Tracing the evolution with sequencing

Although the mutation occurrence in viruses is expected with higher frequencies in RNA viral families, the SARS-CoV-2 pandemic demonstrated that the rise of novel variants is multifactorial and not fully understood. Furthermore, predicting the evolutionary trend of the virus to hamper the emergence of novel lineages turned out to be extremely hard and complex (Peck and Lauring 2018). Indeed, the viral RNA-dependent RNA polymerase low replication fidelity is a key factor in mutation incidence; however, prior studies conducted during the current pandemic demonstrated the role of host RNA editing machineries such as the apolipoprotein B mRNA editing catalytic polypeptide-like proteins (APOBEC) and adenosine deaminase acting on RNA proteins (ADAR) in generating mutations (Mourier et al. 2021). Additionally, the selective pressure exercised during antiviral drug treatments, monoclonal antibody use, or convalescent plasma transfusion might favor the appearance of immune escape mutations. Likewise, the extraordinary intra-host environment of immunocompromised patients favoring chronic infections should not be neglected in the emergence of immune escape mutations (Salehi-Vaziri et al. 2022; Sonnleitner et al. 2022). All this needs thorough real-time monitoring. A lot of efforts are deployed to effectively perform mutation tracing using genomic epidemiology.

So far, we noticed two types of variants; worldwide dominants such as Delta and Omicron and lineages that triggered local surges but did not reach global dominance such as Gamma and Mu (Chavda et al. 2022). For instance, the Delta variant initially detected in India on May 7, 2021, was declared as a variant of concern by the WHO as it held three characteristic mutations in its spike protein facilitating immune evasion, resistance to monoclonal antibodies, and increased transmissibility. Despite the implementation of travel restrictions in order to hinder its spread, as of July 27, 2021, the Delta variant reached 132 countries and subsequently overcame the British Alpha variant.
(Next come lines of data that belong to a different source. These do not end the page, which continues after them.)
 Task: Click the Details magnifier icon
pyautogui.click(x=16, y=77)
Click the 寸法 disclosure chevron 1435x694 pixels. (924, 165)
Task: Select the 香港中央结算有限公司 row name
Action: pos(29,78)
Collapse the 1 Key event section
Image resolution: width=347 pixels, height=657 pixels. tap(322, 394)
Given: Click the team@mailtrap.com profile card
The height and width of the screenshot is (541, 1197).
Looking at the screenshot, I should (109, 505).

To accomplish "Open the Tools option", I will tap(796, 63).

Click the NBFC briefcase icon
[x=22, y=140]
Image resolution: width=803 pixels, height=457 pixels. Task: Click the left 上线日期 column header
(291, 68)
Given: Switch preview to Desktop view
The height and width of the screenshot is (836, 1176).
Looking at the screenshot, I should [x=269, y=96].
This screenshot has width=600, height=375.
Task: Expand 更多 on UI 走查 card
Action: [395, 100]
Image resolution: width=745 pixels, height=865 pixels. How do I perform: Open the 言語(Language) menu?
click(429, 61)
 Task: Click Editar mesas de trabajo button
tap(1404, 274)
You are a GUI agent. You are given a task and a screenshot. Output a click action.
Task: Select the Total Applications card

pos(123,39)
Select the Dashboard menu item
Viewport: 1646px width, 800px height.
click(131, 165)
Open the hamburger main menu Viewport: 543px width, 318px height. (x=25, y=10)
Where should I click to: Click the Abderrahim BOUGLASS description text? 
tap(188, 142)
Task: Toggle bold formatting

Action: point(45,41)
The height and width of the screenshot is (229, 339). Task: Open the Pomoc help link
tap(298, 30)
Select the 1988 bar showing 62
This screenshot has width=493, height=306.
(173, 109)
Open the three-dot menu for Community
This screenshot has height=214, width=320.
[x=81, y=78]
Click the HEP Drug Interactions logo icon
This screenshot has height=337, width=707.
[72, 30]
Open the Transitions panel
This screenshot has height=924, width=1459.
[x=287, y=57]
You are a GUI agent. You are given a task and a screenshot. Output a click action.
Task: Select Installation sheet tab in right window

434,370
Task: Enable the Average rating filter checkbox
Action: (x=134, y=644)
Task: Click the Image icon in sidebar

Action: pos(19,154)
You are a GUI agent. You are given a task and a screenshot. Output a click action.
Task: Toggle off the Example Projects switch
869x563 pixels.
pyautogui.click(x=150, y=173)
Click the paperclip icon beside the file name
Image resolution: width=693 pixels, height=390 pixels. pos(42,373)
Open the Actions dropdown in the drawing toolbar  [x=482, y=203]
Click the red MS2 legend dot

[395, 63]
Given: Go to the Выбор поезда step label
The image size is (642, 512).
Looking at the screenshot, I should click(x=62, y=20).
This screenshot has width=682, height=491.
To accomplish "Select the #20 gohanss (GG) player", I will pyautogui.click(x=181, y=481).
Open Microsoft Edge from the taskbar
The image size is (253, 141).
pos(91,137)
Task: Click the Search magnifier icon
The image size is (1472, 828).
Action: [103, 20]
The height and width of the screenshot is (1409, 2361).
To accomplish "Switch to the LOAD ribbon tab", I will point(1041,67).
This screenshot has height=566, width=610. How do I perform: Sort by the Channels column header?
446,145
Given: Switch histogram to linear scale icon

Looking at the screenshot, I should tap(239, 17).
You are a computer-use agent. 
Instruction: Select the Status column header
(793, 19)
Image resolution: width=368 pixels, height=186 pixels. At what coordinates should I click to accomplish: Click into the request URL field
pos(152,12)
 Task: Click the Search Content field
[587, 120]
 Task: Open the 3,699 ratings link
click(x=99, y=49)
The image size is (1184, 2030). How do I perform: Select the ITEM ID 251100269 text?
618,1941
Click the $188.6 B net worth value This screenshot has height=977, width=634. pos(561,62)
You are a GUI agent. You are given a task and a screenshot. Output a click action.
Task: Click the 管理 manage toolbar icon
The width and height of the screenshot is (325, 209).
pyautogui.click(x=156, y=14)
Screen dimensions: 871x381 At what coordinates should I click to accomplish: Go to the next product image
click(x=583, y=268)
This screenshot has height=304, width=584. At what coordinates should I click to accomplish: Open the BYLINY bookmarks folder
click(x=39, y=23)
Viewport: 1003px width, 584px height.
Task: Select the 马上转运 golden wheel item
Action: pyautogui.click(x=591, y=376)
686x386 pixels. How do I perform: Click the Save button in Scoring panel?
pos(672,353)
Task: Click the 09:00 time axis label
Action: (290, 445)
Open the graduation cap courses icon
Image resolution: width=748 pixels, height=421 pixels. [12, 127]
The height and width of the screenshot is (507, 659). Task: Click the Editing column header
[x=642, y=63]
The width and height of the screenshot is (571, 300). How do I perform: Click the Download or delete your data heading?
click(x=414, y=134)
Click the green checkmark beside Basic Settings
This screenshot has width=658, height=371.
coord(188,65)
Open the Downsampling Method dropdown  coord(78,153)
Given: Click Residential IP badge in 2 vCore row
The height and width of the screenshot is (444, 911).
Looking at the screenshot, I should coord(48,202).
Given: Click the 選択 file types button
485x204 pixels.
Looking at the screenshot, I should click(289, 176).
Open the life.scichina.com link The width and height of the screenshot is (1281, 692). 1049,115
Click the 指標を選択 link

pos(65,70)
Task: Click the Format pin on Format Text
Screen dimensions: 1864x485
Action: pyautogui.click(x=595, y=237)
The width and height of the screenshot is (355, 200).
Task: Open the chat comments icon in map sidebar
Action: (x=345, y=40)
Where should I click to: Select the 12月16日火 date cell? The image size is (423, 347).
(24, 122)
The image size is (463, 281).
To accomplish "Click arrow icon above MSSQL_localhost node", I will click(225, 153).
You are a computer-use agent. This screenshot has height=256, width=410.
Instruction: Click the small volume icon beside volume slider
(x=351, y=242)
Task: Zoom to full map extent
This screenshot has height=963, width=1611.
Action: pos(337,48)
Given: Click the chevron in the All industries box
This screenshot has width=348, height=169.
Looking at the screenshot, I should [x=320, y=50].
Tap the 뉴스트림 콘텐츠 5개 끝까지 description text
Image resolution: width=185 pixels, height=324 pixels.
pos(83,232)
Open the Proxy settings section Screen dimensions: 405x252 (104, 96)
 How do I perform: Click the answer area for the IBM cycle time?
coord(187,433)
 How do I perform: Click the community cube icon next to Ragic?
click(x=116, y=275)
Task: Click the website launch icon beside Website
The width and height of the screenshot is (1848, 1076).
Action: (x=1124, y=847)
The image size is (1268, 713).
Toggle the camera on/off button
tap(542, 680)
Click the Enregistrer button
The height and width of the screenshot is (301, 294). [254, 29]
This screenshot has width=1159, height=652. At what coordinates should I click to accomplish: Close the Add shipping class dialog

This lineage was associated with a surge in COVID cases worldwide with an increased hospitalization, ICU admissions, and a higher mortality rate. Similarly, the intensive real-time sequencing unveiled the emergence of a novel Omicron second-generation variant, namely, BA.2.75 with over 80 mutations with more than nine in the spike protein including the two key replacements G446S and R493Q which increase significantly the immune escape and the attachment to the ACE2 host cell receptors (Chakraborty et al. 2022). It was detected first in India, and then, it spreads to other countries including Australia, the UK, the US, Israel, Japan, Germany, Canada, and New Zealand, once again concerns are raised despite that the WHO is yet to officially flag it as a variant of concern (Peacock 2022). This demonstrates the importance of continuous tracking for spotting variants right in time and taking one step ahead to better control and limit repercussions. Nevertheless, a key observation during the COVID pandemic is the repetition of the same scenario at each variant emergence, while some countries have both diagnostic and sequencing capacities and are able to perform a continuous surveillance with real-time data reports, other countries, especially low- and middle-income countries, have a limited access to molecular diagnostics and sequencing resulting in a patchy surveillance with a delayed data reports and underrepresentation of the real cases (Chen et al. 2022).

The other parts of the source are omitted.